# [Consigne]
Transcrivez en CSV à deux colonnes, intitulées texte et réponse, les enregistrements situés entre la ligne contenant « The width and » et celle contenant « click(560, 421) », ces deux lignes comprises. Consacrez une ligne à chaque enregistrement, placez chaque champ entre guillemets en remplaçant les sauts de ligne par des espaces, et omettez les images.

# [Données fournies]
────────
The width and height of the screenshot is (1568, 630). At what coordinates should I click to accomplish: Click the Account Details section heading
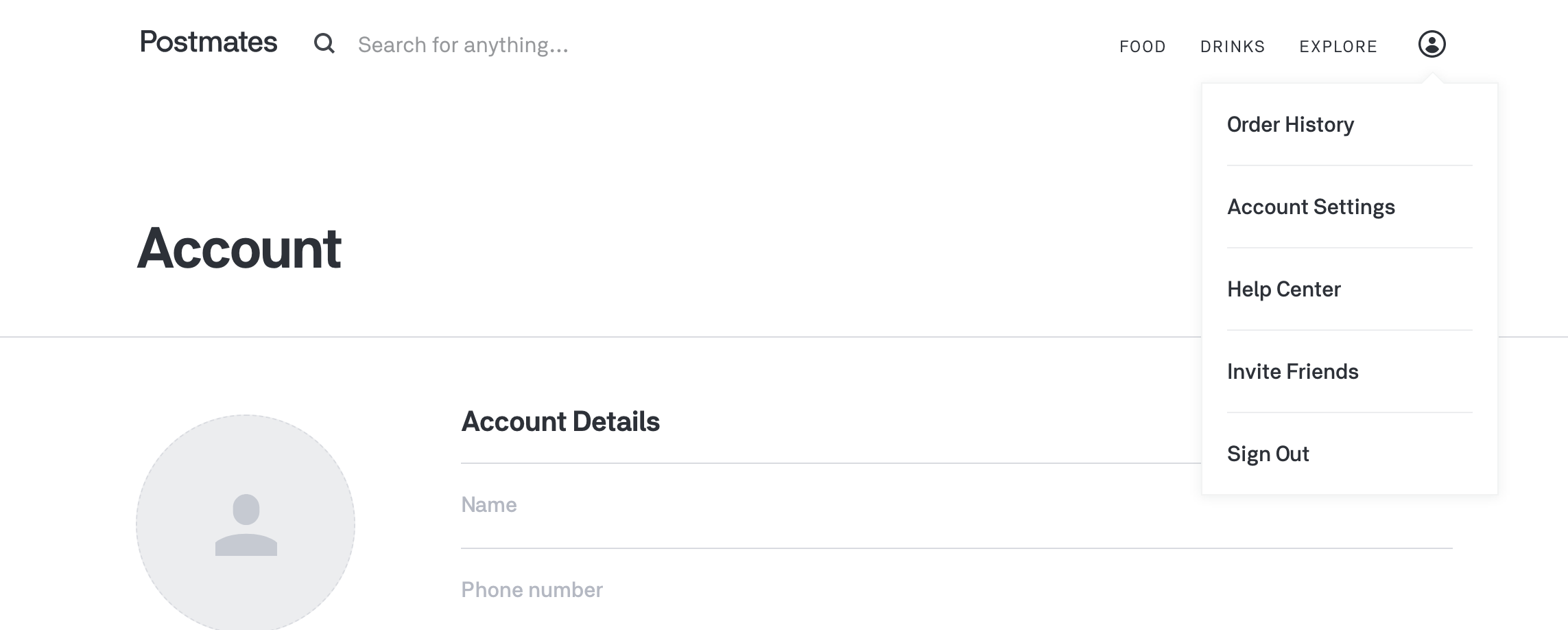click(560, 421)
────────
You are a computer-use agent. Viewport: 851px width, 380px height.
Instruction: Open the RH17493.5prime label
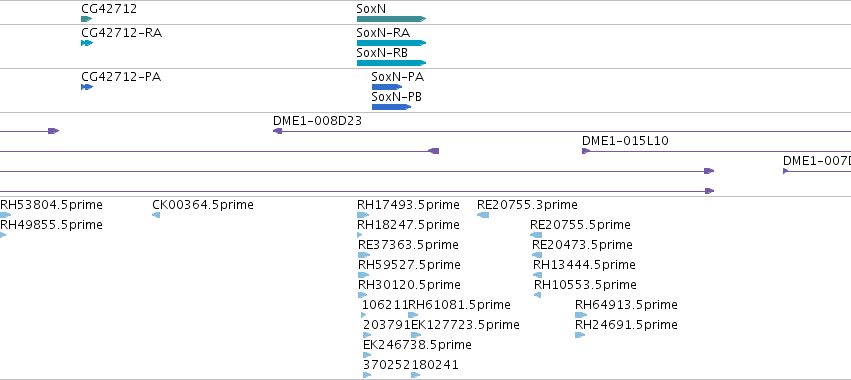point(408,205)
────────
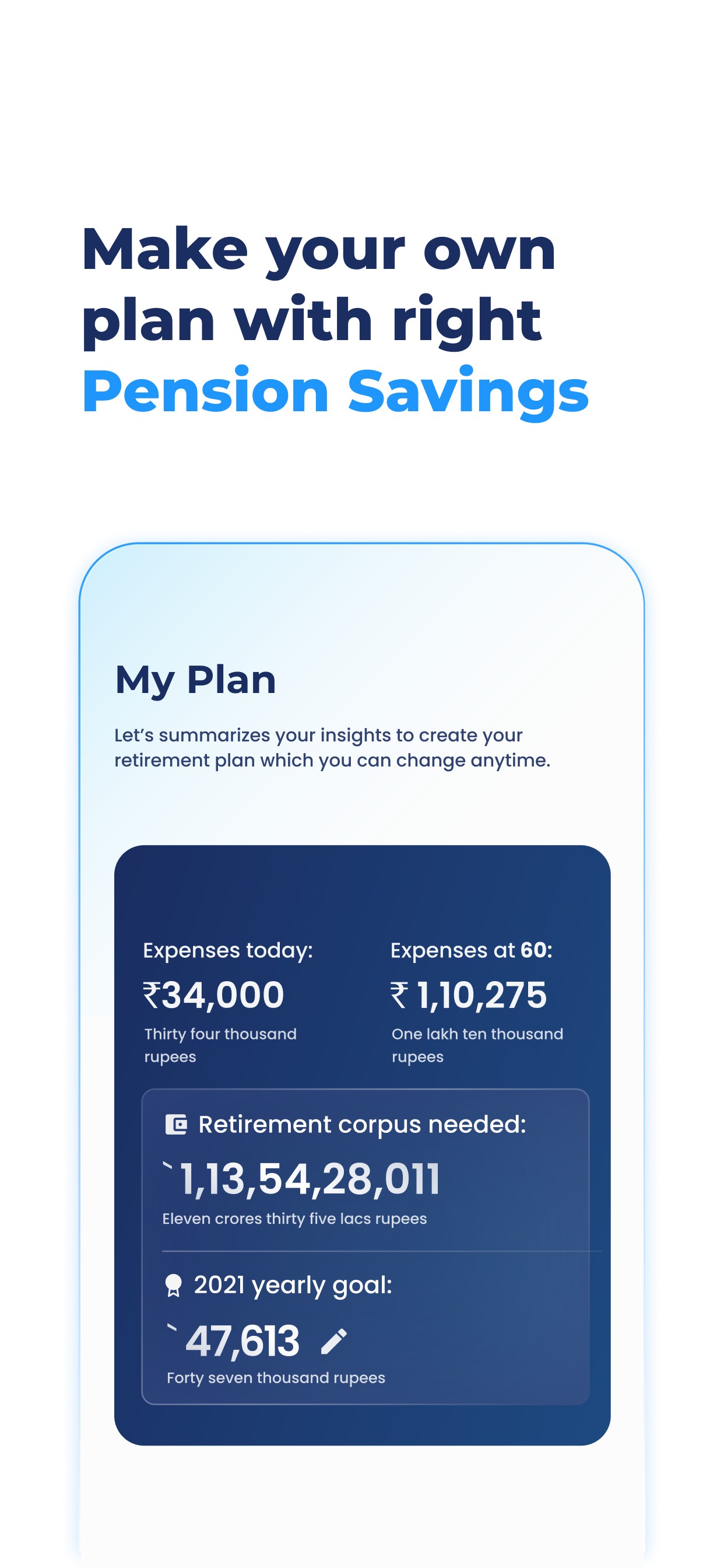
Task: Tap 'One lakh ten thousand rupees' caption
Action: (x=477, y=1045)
────────
# [Réponse]
texte,réponse
"The width and height of the screenshot is (1568, 630). At what coordinates should I click to accomplish: Click the Account Details section heading","click(560, 421)"